Write out all of the data exactly as it appears.

Items from a dataset
=== Begin Enclosure ===
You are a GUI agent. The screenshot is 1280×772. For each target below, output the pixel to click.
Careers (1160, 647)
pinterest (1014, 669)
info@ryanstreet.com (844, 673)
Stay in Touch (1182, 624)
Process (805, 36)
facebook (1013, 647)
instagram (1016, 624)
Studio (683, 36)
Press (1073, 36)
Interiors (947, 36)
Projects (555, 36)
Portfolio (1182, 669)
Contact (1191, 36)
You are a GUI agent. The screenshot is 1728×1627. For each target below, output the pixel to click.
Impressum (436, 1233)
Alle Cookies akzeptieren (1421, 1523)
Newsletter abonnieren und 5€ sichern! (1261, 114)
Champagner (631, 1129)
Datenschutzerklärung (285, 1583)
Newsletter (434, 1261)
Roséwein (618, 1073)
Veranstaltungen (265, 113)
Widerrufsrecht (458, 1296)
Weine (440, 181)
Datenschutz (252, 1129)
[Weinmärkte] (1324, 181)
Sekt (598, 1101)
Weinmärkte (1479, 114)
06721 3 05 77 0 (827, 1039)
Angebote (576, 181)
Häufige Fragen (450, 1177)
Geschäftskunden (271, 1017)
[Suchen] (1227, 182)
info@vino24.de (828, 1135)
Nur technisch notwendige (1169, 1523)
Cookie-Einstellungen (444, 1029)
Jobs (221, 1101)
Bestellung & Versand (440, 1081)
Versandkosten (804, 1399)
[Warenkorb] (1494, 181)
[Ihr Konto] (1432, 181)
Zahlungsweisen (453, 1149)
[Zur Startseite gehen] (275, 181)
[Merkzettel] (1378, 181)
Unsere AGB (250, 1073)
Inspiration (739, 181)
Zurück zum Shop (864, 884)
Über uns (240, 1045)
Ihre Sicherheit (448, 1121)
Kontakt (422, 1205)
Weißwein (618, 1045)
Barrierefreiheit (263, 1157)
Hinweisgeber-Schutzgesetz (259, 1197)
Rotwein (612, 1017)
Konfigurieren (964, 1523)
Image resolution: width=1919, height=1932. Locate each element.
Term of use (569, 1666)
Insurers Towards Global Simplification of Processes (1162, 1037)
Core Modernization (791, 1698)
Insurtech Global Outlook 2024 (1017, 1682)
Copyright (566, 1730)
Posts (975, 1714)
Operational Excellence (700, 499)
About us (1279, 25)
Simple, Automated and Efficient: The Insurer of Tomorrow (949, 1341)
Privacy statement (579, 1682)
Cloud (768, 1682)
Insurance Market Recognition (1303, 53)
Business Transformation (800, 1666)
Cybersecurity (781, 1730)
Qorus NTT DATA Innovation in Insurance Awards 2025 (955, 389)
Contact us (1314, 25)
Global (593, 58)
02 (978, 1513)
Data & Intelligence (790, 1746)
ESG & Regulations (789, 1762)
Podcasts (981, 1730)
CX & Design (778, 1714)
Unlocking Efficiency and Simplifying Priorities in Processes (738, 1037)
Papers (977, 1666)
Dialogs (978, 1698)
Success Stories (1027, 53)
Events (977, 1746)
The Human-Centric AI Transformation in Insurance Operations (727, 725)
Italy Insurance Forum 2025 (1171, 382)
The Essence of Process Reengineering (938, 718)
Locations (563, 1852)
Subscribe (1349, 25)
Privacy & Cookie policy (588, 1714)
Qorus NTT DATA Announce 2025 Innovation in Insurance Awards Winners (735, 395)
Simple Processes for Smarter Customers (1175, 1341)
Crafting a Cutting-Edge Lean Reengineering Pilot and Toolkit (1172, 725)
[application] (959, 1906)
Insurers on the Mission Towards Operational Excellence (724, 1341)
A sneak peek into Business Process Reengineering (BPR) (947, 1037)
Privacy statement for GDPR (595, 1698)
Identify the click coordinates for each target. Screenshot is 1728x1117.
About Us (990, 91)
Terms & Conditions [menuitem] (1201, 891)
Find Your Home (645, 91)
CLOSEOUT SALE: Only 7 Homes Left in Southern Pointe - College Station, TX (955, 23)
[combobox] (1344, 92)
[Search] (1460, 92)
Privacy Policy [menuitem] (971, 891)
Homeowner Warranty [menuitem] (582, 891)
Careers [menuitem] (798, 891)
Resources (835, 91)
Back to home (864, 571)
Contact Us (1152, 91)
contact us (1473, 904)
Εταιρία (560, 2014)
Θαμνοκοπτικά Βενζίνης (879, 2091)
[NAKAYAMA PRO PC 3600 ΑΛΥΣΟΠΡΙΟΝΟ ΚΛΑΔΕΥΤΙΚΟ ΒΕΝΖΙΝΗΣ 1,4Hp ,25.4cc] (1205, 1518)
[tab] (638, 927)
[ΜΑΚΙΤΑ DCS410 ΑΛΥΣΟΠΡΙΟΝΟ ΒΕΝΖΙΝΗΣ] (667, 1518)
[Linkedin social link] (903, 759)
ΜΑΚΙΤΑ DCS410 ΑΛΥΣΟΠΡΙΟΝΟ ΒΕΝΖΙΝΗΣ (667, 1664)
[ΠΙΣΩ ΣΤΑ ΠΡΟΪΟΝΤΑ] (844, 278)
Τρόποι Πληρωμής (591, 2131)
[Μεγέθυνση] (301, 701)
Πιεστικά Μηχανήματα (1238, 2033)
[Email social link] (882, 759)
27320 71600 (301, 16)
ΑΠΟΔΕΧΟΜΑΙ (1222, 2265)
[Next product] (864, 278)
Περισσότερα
=== End Enclosure ===
_SOLVED PROBLEM:_
You are a GUI agent. The screenshot is 1280×772. For each target below, output the pixel to click.
Careers (1160, 647)
pinterest (1014, 669)
info@ryanstreet.com (844, 673)
Stay in Touch (1182, 624)
Process (805, 36)
facebook (1013, 647)
instagram (1016, 624)
Studio (683, 36)
Press (1073, 36)
Interiors (947, 36)
Projects (555, 36)
Portfolio (1182, 669)
Contact (1191, 36)
You are a GUI agent. The screenshot is 1728×1627. For each target below, output the pixel to click.
Impressum (436, 1233)
Alle Cookies akzeptieren (1421, 1523)
Newsletter abonnieren und 5€ sichern! (1261, 114)
Champagner (631, 1129)
Datenschutzerklärung (285, 1583)
Newsletter (434, 1261)
Roséwein (618, 1073)
Veranstaltungen (265, 113)
Widerrufsrecht (458, 1296)
Weine (440, 181)
Datenschutz (252, 1129)
[Weinmärkte] (1324, 181)
Sekt (598, 1101)
Weinmärkte (1479, 114)
06721 3 05 77 0 (827, 1039)
Angebote (576, 181)
Häufige Fragen (450, 1177)
Geschäftskunden (271, 1017)
[Suchen] (1227, 182)
info@vino24.de (828, 1135)
Nur technisch notwendige (1169, 1523)
Cookie-Einstellungen (444, 1029)
Jobs (221, 1101)
Bestellung & Versand (440, 1081)
Versandkosten (804, 1399)
[Warenkorb] (1494, 181)
[Ihr Konto] (1432, 181)
Zahlungsweisen (453, 1149)
[Zur Startseite gehen] (275, 181)
[Merkzettel] (1378, 181)
Unsere AGB (250, 1073)
Inspiration (739, 181)
Zurück zum Shop (864, 884)
Über uns (240, 1045)
Ihre Sicherheit (448, 1121)
Kontakt (422, 1205)
Weißwein (618, 1045)
Barrierefreiheit (263, 1157)
Hinweisgeber-Schutzgesetz (259, 1197)
Rotwein (612, 1017)
Konfigurieren (964, 1523)
Image resolution: width=1919, height=1932. Locate each element.
Term of use (569, 1666)
Insurers Towards Global Simplification of Processes (1162, 1037)
Core Modernization (791, 1698)
Insurtech Global Outlook 2024 (1017, 1682)
Copyright (566, 1730)
Posts (975, 1714)
Operational Excellence (700, 499)
About us (1279, 25)
Simple, Automated and Efficient: The Insurer of Tomorrow (949, 1341)
Privacy statement (579, 1682)
Cloud (768, 1682)
Insurance Market Recognition (1303, 53)
Business Transformation (800, 1666)
Cybersecurity (781, 1730)
Qorus NTT DATA Innovation in Insurance Awards 2025 (955, 389)
Contact us (1314, 25)
Global (593, 58)
02 (978, 1513)
Data & Intelligence (790, 1746)
ESG & Regulations (789, 1762)
Podcasts (981, 1730)
CX & Design (778, 1714)
Unlocking Efficiency and Simplifying Priorities in Processes (738, 1037)
Papers (977, 1666)
Dialogs (978, 1698)
Success Stories (1027, 53)
Events (977, 1746)
The Human-Centric AI Transformation in Insurance Operations (727, 725)
Italy Insurance Forum 2025 (1171, 382)
The Essence of Process Reengineering (938, 718)
Locations (563, 1852)
Subscribe (1349, 25)
Privacy & Cookie policy (588, 1714)
Qorus NTT DATA Announce 2025 Innovation in Insurance Awards Winners (735, 395)
Simple Processes for Smarter Customers (1175, 1341)
Crafting a Cutting-Edge Lean Reengineering Pilot and Toolkit (1172, 725)
[application] (959, 1906)
Insurers on the Mission Towards Operational Excellence (724, 1341)
A sneak peek into Business Process Reengineering (BPR) (947, 1037)
Privacy statement for GDPR (595, 1698)
Identify the click coordinates for each target. Screenshot is 1728x1117.
About Us (990, 91)
Terms & Conditions [menuitem] (1201, 891)
Find Your Home (645, 91)
CLOSEOUT SALE: Only 7 Homes Left in Southern Pointe - College Station, TX (955, 23)
[combobox] (1344, 92)
[Search] (1460, 92)
Privacy Policy [menuitem] (971, 891)
Homeowner Warranty [menuitem] (582, 891)
Careers [menuitem] (798, 891)
Resources (835, 91)
Back to home (864, 571)
Contact Us (1152, 91)
contact us (1473, 904)
Εταιρία (560, 2014)
Θαμνοκοπτικά Βενζίνης (879, 2091)
[NAKAYAMA PRO PC 3600 ΑΛΥΣΟΠΡΙΟΝΟ ΚΛΑΔΕΥΤΙΚΟ ΒΕΝΖΙΝΗΣ 1,4Hp ,25.4cc] (1205, 1518)
[tab] (638, 927)
[ΜΑΚΙΤΑ DCS410 ΑΛΥΣΟΠΡΙΟΝΟ ΒΕΝΖΙΝΗΣ] (667, 1518)
[Linkedin social link] (903, 759)
ΜΑΚΙΤΑ DCS410 ΑΛΥΣΟΠΡΙΟΝΟ ΒΕΝΖΙΝΗΣ (667, 1664)
[ΠΙΣΩ ΣΤΑ ΠΡΟΪΟΝΤΑ] (844, 278)
Τρόποι Πληρωμής (591, 2131)
[Μεγέθυνση] (301, 701)
Πιεστικά Μηχανήματα (1238, 2033)
[Email social link] (882, 759)
27320 71600 (301, 16)
ΑΠΟΔΕΧΟΜΑΙ (1222, 2265)
[Next product] (864, 278)
Περισσότερα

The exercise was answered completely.